The fourth quarter alone painted a stark picture of the deteriorating fiscal situation. The Budget Office reported that the final three months of 2024 generated a deficit of N7.17 trillion—a staggering 212.68 percent increase over the prorated projection of N2.29 trillion for that period. This N4.88 trillion overrun in just one quarter underscores the severity of the revenue shortfalls and expenditure overruns that plagued the federal government’s financial operations.
How the Deficit Was Financed
To plug the yawning fiscal gap, the federal government turned to multiple financing sources, both domestic and foreign. The Budget Office’s breakdown reveals a heavy reliance on borrowing across various channels:
- Domestic Borrowing: N6.06 trillion—the largest single component, reflecting increased recourse to the local debt market
- Foreign Borrowing: N3.37 trillion in external loans
- Budget Support: N3.19 trillion
- Multi-lateral/Bilateral Project-tied Loans: N1.98 trillion for specific development projects
This financing mix indicates the administration’s strategy of diversifying funding sources while managing debt sustainability concerns. However, the scale of borrowing raises questions about the long-term implications for debt servicing and fiscal flexibility.
Legal and Economic Implications
The breach of the Fiscal Responsibility Act’s 3.0 percent deficit-to-GDP threshold is particularly significant. The 2007 legislation was enacted to institutionalize fiscal discipline and prevent unsustainable deficit financing—mechanisms considered essential for macroeconomic stability in Africa’s largest economy.
Economic analysts have consistently warned that persistent high deficits can lead to increased debt accumulation, reduced investor confidence, inflationary pressures, and crowding out of private sector credit. The 2024 figures suggest these risks are becoming increasingly tangible for Nigeria.
Context and Broader Challenges
Nigeria has grappled with revenue generation challenges for years, despite being Africa’s largest oil producer. The economy has been buffeted by multiple headwinds, including oil theft, production shortfalls, foreign exchange pressures, subsidy removal impacts, and the broader challenge of improving non-oil revenue collection.
The Bola Tinubu administration, which took office in May 2023, inherited significant fiscal imbalances and has implemented several reforms aimed at stabilizing public finances. However, the 2024 deficit figures indicate that these measures have yet to yield the desired fiscal consolidation.

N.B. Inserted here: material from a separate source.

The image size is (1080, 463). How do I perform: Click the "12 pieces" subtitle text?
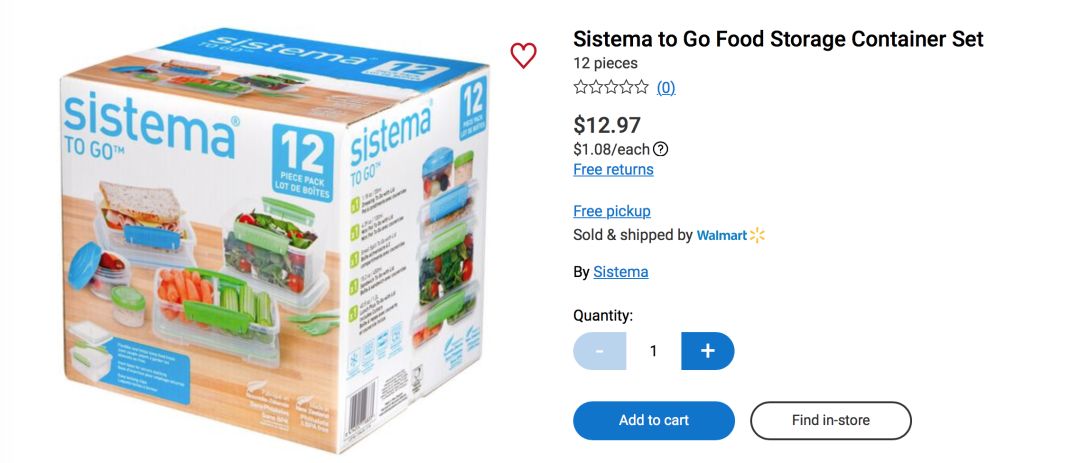[x=605, y=63]
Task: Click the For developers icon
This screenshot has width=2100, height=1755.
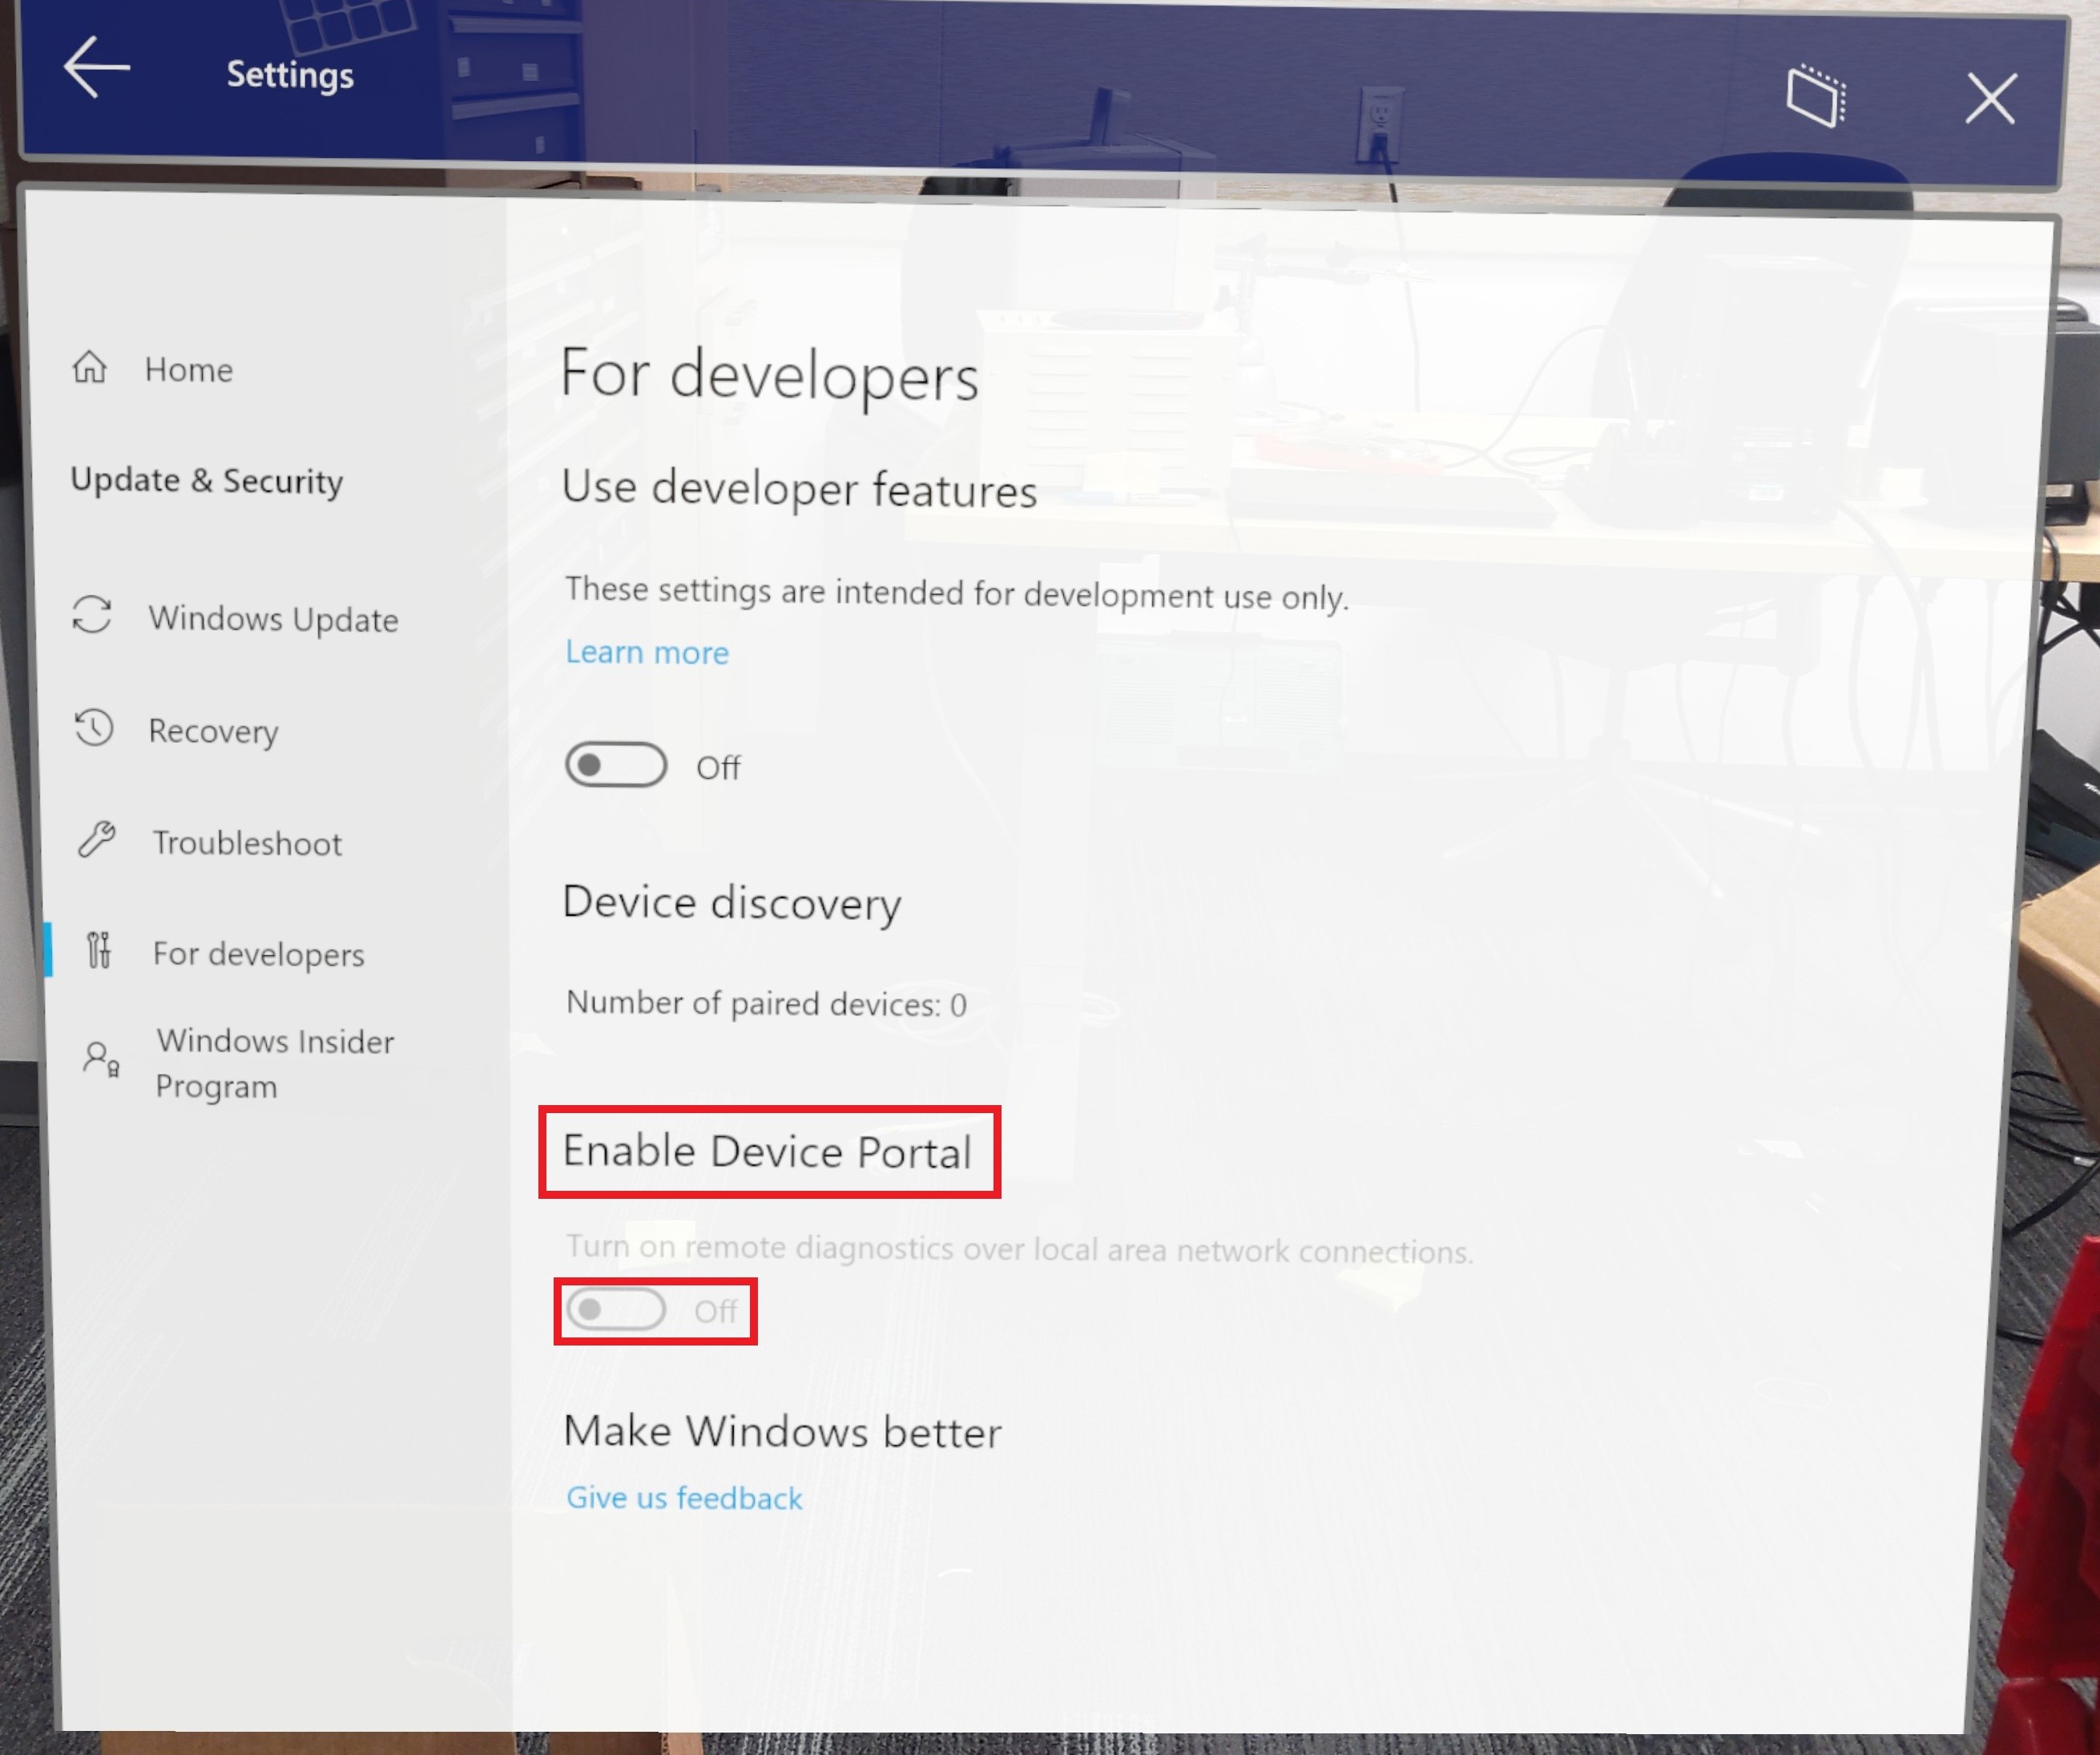Action: (98, 953)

As Nigeria moves into 2025, the sustainability of this fiscal trajectory remains a critical concern for policymakers, investors, and international financial institutions monitoring Africa’s largest economy. The government faces the delicate task of maintaining essential public services and infrastructure investment while working to restore fiscal discipline and comply with its own legal frameworks for responsible financial management.
The Budget Office has not yet released detailed commentary on corrective measures planned to bring the deficit back within legal limits in subsequent fiscal years.
WHAT YOU SHOULD KNOW
Nigeria’s 2024 fiscal deficit exploded to N13.51 trillion—more than double what was projected—breaking the law by exceeding the 3.0% deficit-to-GDP limit set by the Fiscal Responsibility Act. The fourth quarter alone saw a deficit 213% higher than expected.
To cover this massive shortfall, the government borrowed N6.06 trillion domestically and N3.37 trillion from foreign sources, raising serious concerns about debt sustainability and Nigeria’s ability to maintain fiscal discipline going forward.
Nigeria is spending far more than it’s earning, borrowing heavily to stay afloat, and violating its own rules designed to prevent exactly this kind of fiscal crisis.